BitSight CEO on Nation-State AttacksShaun McConnon Says Security Preparedness Falls Short
The advanced and persistent nature of today's cyber-attacks, which are often waged by nation-states, is changing the way organizations address network security, says Shawn McConnon, CEO of BitSight, which specializes in business security preparedness.
These emerging attacks are now being waged against a much wider variety of hardware, including mobile devices, he explains in this exclusive Executive Session interview with Information Security Media Group. "There is no perimeter anymore," he says. "There are many more touch-points in a company today," which, in turn, has made it easier for hackers penetrate networks.

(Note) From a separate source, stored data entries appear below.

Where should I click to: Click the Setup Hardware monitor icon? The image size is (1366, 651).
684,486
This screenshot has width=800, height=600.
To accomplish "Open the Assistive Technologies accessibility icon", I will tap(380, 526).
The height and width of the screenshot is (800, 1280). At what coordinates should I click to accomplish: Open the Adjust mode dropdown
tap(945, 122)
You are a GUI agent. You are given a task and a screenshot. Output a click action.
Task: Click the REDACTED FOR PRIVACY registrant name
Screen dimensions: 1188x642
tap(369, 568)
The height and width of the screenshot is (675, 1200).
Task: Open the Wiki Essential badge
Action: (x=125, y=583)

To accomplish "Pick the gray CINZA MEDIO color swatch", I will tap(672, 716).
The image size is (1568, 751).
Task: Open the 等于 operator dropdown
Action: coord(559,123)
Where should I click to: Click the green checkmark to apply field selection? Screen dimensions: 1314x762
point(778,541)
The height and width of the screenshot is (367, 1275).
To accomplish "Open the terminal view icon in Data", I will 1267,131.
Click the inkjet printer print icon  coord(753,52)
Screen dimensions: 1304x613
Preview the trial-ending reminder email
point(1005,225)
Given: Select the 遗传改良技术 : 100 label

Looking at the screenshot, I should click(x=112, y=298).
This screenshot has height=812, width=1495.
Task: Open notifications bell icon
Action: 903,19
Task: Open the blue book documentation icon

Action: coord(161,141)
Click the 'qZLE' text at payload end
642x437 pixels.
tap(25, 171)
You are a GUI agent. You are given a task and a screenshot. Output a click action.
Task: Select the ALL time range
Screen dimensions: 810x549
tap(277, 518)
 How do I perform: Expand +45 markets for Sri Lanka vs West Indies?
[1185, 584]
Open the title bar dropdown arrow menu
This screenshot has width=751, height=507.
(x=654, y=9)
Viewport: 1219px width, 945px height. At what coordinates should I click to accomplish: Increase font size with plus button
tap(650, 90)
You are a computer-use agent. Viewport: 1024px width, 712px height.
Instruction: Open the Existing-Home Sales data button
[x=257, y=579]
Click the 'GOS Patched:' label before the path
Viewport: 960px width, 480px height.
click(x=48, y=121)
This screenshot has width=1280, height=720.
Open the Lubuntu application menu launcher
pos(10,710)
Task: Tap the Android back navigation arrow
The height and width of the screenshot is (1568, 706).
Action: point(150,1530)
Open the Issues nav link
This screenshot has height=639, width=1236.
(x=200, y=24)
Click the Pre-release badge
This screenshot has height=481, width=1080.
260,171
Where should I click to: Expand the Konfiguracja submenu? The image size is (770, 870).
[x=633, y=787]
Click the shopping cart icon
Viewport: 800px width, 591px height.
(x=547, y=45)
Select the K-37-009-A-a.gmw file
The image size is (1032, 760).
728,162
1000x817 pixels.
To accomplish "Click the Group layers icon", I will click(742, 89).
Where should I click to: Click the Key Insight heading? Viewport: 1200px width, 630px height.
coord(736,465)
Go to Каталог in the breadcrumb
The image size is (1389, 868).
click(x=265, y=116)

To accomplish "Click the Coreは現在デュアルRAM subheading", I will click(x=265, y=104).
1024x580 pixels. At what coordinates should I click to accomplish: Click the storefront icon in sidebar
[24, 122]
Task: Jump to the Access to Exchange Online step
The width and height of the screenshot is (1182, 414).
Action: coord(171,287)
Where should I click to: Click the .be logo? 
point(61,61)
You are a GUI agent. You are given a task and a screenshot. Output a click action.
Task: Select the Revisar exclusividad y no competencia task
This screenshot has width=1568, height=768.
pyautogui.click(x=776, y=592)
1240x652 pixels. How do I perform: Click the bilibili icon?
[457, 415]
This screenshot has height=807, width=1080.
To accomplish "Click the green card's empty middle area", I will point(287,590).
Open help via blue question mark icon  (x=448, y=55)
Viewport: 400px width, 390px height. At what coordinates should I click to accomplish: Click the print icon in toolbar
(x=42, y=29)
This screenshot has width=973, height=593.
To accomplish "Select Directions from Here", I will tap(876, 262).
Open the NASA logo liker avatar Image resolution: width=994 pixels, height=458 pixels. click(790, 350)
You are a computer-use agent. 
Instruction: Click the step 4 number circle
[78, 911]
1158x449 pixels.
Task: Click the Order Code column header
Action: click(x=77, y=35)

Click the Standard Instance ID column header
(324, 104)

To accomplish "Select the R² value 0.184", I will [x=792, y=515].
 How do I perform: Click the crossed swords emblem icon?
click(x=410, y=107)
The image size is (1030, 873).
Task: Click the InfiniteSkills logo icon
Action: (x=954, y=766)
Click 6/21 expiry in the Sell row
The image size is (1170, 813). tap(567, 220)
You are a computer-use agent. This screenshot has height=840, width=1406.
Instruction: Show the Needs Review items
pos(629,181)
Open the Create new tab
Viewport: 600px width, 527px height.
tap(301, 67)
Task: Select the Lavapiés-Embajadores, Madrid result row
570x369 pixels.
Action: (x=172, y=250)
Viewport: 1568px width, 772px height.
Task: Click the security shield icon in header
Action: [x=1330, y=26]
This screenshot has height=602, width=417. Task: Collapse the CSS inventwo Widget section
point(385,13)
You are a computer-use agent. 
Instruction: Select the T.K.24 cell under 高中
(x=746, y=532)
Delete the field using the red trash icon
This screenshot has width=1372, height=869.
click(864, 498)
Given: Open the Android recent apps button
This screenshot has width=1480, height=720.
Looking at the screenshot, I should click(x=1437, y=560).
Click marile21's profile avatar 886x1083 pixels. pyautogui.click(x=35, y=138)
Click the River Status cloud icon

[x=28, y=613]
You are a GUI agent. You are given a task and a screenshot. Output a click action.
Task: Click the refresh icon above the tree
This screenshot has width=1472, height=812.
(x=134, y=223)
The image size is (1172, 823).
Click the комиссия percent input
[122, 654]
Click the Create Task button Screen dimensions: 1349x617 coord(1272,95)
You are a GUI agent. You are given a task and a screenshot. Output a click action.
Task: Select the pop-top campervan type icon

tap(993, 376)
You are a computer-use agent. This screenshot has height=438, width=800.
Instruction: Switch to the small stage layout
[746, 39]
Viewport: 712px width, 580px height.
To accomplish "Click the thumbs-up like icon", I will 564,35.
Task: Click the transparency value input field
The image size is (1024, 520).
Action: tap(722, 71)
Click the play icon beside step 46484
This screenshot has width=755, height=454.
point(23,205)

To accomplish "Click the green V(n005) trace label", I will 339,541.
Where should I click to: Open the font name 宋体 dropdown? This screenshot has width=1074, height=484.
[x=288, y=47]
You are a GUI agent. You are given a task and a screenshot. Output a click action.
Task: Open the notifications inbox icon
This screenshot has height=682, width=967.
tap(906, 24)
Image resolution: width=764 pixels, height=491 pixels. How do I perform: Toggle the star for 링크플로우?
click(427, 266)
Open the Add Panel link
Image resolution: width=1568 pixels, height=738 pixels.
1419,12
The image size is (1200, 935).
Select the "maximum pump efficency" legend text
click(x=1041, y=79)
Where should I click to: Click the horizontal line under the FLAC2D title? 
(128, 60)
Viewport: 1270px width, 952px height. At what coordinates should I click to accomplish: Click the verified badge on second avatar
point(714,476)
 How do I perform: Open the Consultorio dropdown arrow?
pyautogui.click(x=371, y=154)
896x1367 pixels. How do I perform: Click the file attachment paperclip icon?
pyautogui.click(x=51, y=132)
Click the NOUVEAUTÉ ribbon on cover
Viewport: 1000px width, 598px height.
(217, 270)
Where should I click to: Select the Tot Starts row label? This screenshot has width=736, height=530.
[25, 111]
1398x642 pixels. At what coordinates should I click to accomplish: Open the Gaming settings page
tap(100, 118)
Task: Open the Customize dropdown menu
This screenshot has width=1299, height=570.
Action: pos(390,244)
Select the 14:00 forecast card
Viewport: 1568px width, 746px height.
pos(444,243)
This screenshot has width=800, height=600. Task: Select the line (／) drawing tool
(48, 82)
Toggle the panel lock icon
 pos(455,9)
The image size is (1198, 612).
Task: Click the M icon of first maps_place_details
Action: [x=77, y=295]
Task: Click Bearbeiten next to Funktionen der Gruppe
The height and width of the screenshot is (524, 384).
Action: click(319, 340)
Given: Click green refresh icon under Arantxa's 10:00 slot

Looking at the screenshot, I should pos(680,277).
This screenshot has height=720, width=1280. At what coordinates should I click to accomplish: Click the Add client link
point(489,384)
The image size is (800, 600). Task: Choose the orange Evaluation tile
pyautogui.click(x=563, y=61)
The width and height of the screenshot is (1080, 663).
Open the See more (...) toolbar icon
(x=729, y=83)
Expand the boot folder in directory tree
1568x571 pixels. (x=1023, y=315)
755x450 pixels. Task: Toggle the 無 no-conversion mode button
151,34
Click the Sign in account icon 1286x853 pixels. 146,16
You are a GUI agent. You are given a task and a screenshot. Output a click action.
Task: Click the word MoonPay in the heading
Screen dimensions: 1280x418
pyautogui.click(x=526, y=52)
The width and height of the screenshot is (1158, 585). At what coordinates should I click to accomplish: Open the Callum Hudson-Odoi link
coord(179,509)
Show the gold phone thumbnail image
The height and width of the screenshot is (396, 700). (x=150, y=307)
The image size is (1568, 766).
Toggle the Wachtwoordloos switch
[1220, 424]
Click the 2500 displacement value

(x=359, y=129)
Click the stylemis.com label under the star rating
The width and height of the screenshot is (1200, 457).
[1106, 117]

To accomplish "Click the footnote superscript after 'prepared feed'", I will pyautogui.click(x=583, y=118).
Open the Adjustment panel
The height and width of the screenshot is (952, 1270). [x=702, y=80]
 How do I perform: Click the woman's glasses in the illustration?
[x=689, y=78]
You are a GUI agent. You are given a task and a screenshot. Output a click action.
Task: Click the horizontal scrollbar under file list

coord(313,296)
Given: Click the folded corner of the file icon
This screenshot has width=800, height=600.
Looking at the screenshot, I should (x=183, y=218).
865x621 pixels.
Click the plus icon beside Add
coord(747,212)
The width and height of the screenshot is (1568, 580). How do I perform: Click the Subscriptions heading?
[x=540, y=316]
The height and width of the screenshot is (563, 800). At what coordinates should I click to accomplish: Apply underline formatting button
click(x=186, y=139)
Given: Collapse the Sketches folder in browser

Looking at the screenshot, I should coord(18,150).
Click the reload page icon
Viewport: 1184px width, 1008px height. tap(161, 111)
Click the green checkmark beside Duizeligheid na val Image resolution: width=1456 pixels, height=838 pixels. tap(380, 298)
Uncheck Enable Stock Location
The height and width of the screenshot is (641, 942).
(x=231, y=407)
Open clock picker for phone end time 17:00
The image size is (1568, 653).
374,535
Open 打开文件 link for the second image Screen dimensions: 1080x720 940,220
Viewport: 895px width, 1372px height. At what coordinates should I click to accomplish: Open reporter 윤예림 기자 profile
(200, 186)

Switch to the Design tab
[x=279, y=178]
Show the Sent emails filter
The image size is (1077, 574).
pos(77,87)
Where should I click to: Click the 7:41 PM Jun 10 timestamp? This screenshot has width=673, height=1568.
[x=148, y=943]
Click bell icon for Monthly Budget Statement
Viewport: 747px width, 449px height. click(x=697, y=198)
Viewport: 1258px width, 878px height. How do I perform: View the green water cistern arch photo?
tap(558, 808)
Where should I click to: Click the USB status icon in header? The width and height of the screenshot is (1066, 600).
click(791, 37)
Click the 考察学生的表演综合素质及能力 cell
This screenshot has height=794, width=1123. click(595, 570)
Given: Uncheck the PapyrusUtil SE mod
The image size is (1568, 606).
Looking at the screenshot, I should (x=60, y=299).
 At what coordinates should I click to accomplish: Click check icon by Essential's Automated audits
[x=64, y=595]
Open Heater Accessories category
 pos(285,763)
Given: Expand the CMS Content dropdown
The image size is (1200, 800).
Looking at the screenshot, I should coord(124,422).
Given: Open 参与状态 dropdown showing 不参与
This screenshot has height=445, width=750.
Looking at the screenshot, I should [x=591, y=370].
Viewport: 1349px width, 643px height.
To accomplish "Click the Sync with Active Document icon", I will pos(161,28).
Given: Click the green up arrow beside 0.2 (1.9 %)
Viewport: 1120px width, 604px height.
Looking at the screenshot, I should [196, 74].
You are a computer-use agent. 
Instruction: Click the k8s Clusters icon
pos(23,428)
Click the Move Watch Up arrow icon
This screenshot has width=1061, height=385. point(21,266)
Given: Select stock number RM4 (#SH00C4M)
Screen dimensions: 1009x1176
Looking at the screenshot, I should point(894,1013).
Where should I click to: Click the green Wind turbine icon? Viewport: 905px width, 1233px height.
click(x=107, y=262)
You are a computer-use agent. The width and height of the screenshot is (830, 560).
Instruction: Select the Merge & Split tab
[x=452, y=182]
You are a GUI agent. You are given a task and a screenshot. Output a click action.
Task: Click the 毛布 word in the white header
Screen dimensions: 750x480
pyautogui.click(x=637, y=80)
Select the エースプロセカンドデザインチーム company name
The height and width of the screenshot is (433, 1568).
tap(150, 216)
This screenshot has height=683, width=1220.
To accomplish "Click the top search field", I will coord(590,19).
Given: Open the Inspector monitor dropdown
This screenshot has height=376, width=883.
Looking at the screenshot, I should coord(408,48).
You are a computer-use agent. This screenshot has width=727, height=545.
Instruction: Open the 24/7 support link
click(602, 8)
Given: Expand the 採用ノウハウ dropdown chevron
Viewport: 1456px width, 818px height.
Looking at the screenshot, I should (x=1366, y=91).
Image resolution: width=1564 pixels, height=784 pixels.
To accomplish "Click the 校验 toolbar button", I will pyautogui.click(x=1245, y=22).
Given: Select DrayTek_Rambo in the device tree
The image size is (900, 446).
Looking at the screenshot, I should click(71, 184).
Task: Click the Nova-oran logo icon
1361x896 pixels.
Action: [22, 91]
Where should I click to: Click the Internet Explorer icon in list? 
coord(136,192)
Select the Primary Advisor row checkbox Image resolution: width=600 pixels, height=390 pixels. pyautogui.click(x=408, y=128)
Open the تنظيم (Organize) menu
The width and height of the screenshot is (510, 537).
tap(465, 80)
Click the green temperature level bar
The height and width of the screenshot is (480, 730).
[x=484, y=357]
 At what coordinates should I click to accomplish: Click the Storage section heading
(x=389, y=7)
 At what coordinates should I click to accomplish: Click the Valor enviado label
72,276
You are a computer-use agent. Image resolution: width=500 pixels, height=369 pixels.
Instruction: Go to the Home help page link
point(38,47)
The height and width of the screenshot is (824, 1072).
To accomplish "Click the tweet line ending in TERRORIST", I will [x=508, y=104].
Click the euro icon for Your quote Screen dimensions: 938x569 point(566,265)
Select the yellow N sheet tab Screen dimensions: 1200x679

Hackers, especially nation-state actors, know that most organizations fail to adequately address risks posed to their networks by third parties, McConnon says. "Businesses today outsource everything ... and it's very hard to ensure security when you're outsourcing."
Hackers are increasingly targeting less- secure third parties to ultimately gain access to organizations' primary networks, McConnon explains. "You can't prevent hacks. But you should focus on the information," he says. "You've got to be able to look at your third-party risk and have somebody on your team who's looking at that risk regularly."
During this interview, McConnon also discusses:
- How threat actors have changed over the course of his career;
- Why it's a mistake to rely on annual security compliance assessments to determine overall cybersecurity; and
- Why risks posed by employees and even customers can be as serious as those posed by vendors.
Before BitSight, McConnon was the CEO of several IT and security start-ups, including Q1 Labs, now part of IBM; Okena, now part of Cisco; Axent Technologies, now part of Symantec; and Raptor, which recently went public. He also helped to launch Home Away Boston, a not-for-profit organization that provides free housing for families with children being treated at Massachusetts General Hospital for Children.